Excerpted passage ::
He said these through a statement issued by Moses Olafare, his Director of Media and Public Affairs, under the title ‘Ooni charges FG on economic recovery plan as he rejoices with Christians, says COVID-19 second wave real’.
In his Christmas/New Year message, the ruler charged the Federal Government to aggressively pursue youth emancipation programmes.
“We started this year 2020 with a lot of hopes and aspirations, particularly on the country getting it right economically towards the prosperity of the entire citizenry, but unfortunately the COVID-19 pandemic crept in, sinking the economy in another recession. It has happened this way, and the only way out is for the government to take responsibility,” he said.
“Government policies must be executed in a way that standard of living of the citizens, particularly the youths is upgraded which will, in turn, reduce the crime rate in the country.”
He described the current economic reality in the country as disheartening, warning that a clear economic policy is needed to revive the country.
Nigeria formally in November entered into its recession in four years after its Gross Domestic Product report for Q3 of 2020, fell by 3.62 percent. In the Q2, the GDP had fallen by 6.10 per cent, down from a growth of 1.87 per cent in Q1.

What to work on :: Write out the passage about the Ooni's Christmas and New Year message again in full, word for word. You won't need anything from the listing.

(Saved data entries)
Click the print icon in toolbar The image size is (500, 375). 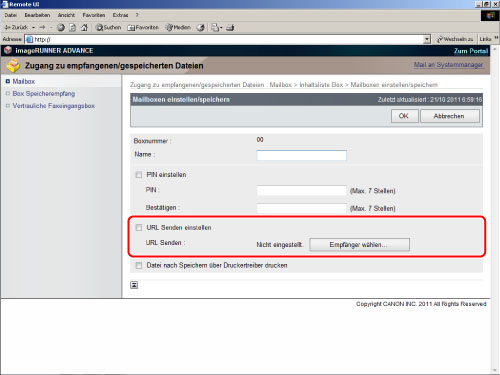click(230, 28)
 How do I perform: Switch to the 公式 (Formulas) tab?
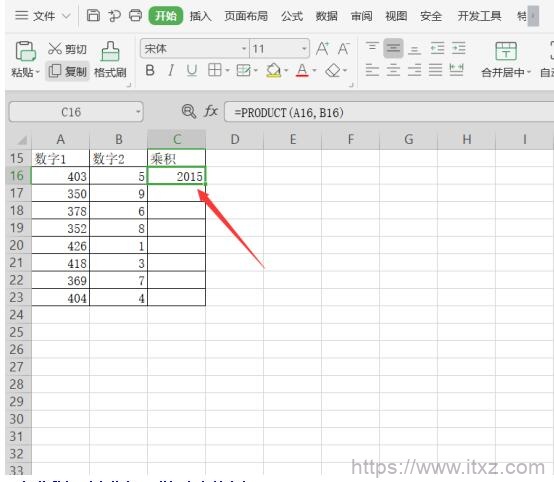click(292, 16)
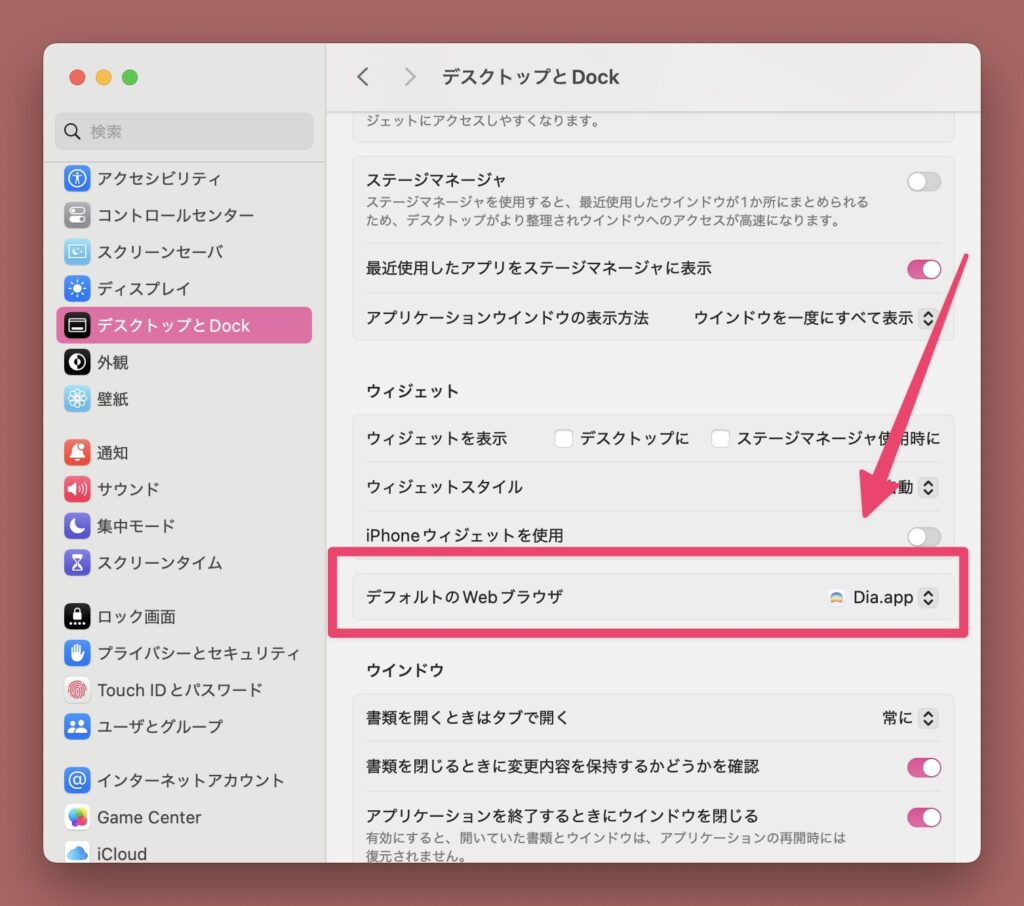1024x906 pixels.
Task: Check the デスクトップに widget checkbox
Action: 564,438
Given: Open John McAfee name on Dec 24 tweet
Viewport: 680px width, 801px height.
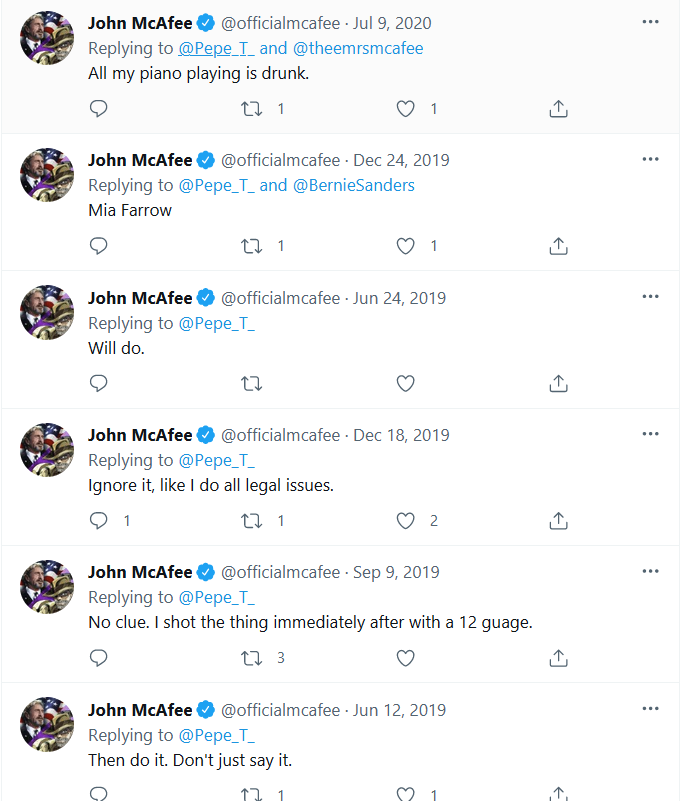Looking at the screenshot, I should click(140, 160).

Output for this exercise ::
He said these through a statement issued by Moses Olafare, his Director of Media and Public Affairs, under the title ‘Ooni charges FG on economic recovery plan as he rejoices with Christians, says COVID-19 second wave real’.
In his Christmas/New Year message, the ruler charged the Federal Government to aggressively pursue youth emancipation programmes.
“We started this year 2020 with a lot of hopes and aspirations, particularly on the country getting it right economically towards the prosperity of the entire citizenry, but unfortunately the COVID-19 pandemic crept in, sinking the economy in another recession. It has happened this way, and the only way out is for the government to take responsibility,” he said.
“Government policies must be executed in a way that standard of living of the citizens, particularly the youths is upgraded which will, in turn, reduce the crime rate in the country.”
He described the current economic reality in the country as disheartening, warning that a clear economic policy is needed to revive the country.
Nigeria formally in November entered into its recession in four years after its Gross Domestic Product report for Q3 of 2020, fell by 3.62 percent. In the Q2, the GDP had fallen by 6.10 per cent, down from a growth of 1.87 per cent in Q1.